The most basic form of thermoforming methods begins by heating a plastic sheet in a clamp frame until it is soft and pliable. A vacuum system removes air from below the plastic sheet and atmospheric air pressure stretches the sheet into the mold. Some sections of the plastic sheet stretch more than others and this can cause uneven sheet thickness.
The sketch below shows a part that was formed in a female mold. The thickest sections of the part are the flanges (green arrows) where the heated plastic sheet initially makes contact with the mold and begins cooling. As the sheet stretches towards the bottom of the mold cavity it becomes thinner.
The wall thickness distribution of the sheet in this example is thickest at the top flange thinning down along the walls and the thinnest at the base of the molded part (red arrows).
If the part is formed on a male mold the following process occurs. The sheet is held in a fixed position and the male mold moves up to the heated sheet taking the form of the male mold. The plastic first comes into contact with the flat base (blue arrows) where it begins to cool. The rest of the sheet is stretched towards the flange region and thins as it does so (yellow arrows). A vacuum is applied and the sheet is sealed around the mold.
There is no pressure involved when the sheet is pressed onto the mold; the plastic sheet wall thickness distribution has the exact opposite of the female mold. It is thicker at the base of the part and decreases in thickness towards the flange. This is explanation is simplified to explain the process, more information is provided below to explain how the variations in wall thickness is tackled.

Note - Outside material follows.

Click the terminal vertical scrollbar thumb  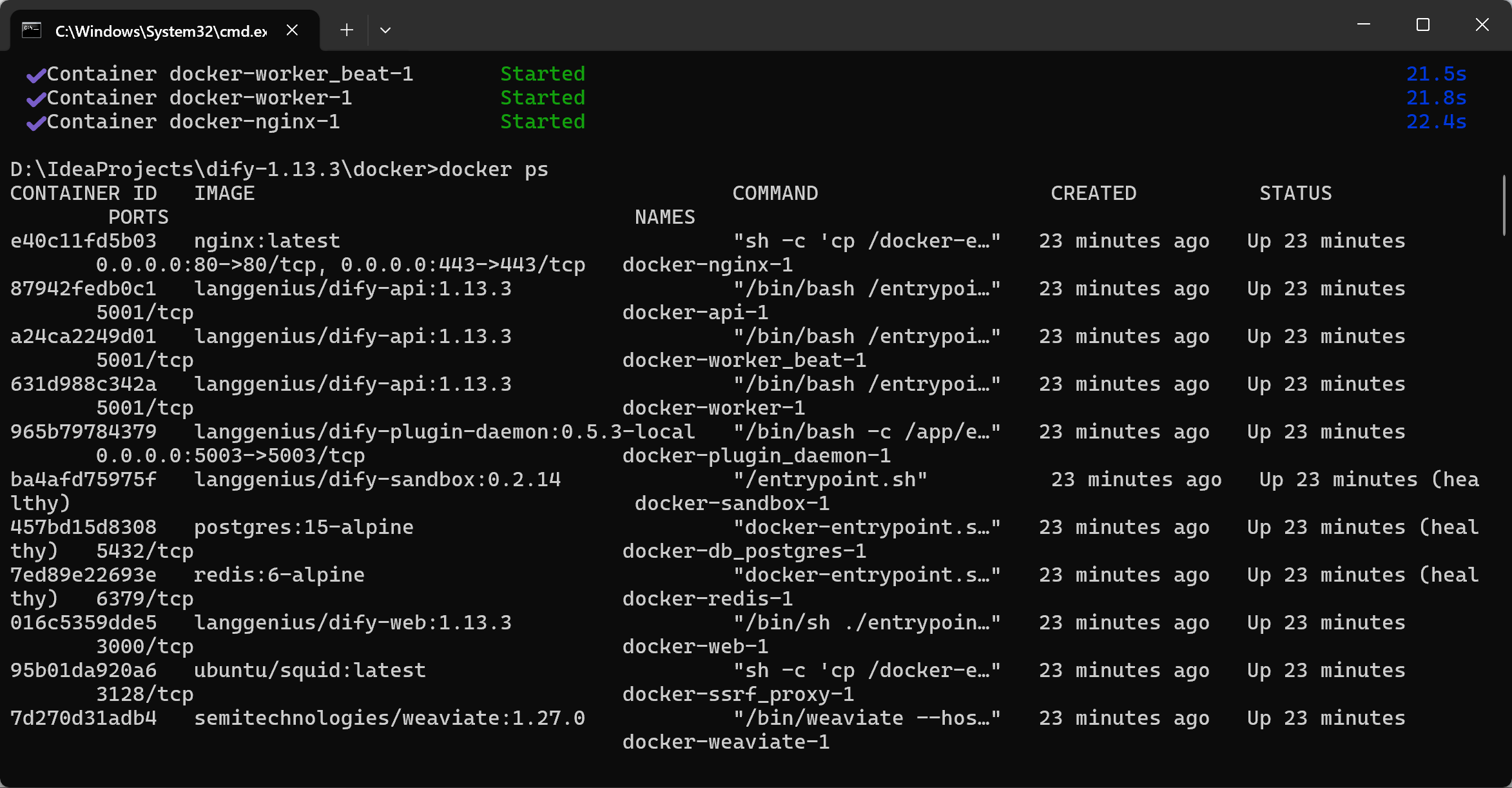click(1504, 205)
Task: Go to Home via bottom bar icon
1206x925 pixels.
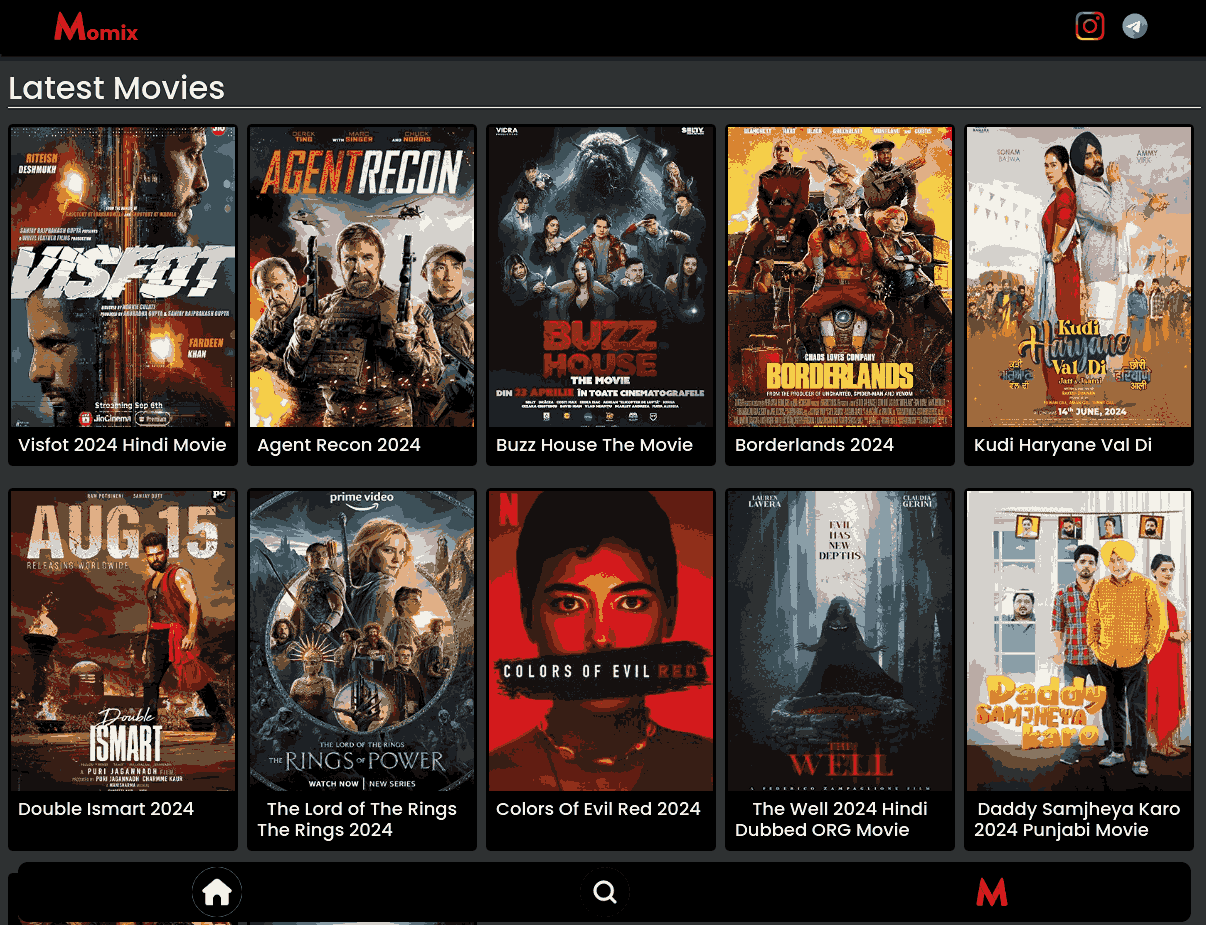Action: [x=217, y=892]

There are 3 ways in which the plastic sheeting can be heated. Conduction, convection and radiation.
Conduction: A heated plate is in direct contact with the top and bottom surface of the plastic sheet. The size of the heated plate determines the maximum size of the plastic sheet. The heated plates are set to a limited temperature to avoid degrading the plastic. This process is considered impractical due to the time it takes for the plastic to conduct heat and reach the optimal temperature.
Convection heating uses hot air to heat the plastic. In thermoforming convection heating is used to pre-heat the plastic sheet. Pre-heating is used to remove the moisture from plastic sheeting and is also to reduce the heating time required to bring the sheet up to optimal temperature at the heating station.
Infra-red is the most efficient method to heat plastic sheet. It is part of the radiation spectrum. Infra-red wavelengths have more energy than visible light and can be used effectively to heat up the plastic sheeting. Infra-red light travels through the air without heating it and its energy is only converted to heat when it hits an object. When infra-red energy reaches the plastic three things can happen to it. One, the radiation can be absorbed by the plastic sheet. Two, it can reflect off the sheet with minimal absorption or 3, it can pass through the sheet. Absorbed radiation is what is needed so that the energy is converted to heat at the surface of the plastic sheet.
How are features formed while controlling wall thickness?
Drape thermoforming is where a plastic sheet is draped over a male mold; the sheet stretches as it is pulled. If there is a deep section in the mold the sheet can be pre-stretched into a bubble then a drape assist bar is used to divide the bubble into two sections. The sheet is heated and stretches due to gravitational forces. The clamp frame makes an air tight pressure seal around the box and the vacuum pressure inside the box then pulls the sheet into a bubble. The mold then moves up into a bubble and seals against the mold surface. The bubble is divided using a drape bar then the vacuum is released and pressurized air fills the box at the same time the air under the sheet is removed by vacuum both pressure and vacuum force the plastic sheet onto the mold surface to form the part. The part is cooled and the pressurized air is released to the atmosphere. Air eject or a mechanical system is used to release the part from the mold. The mold opens and the part is removed.
Another way to stretch the sheet into a deep section is plug assist. In fixed plug assist a plug is attached to the upper half of the mold. The mold closes and the plug stretches the sheet, a vacuum then pulls the sheet onto the surface of the mold. The plug has pre-stretched additional plastic where it is needed. The shape of the plug affects the sheet distribution to improve the part thickness along the bottom and the corners. A variation of plug assist is 3rd motion plug assist where the plug moves into the sheet after the mold is closed.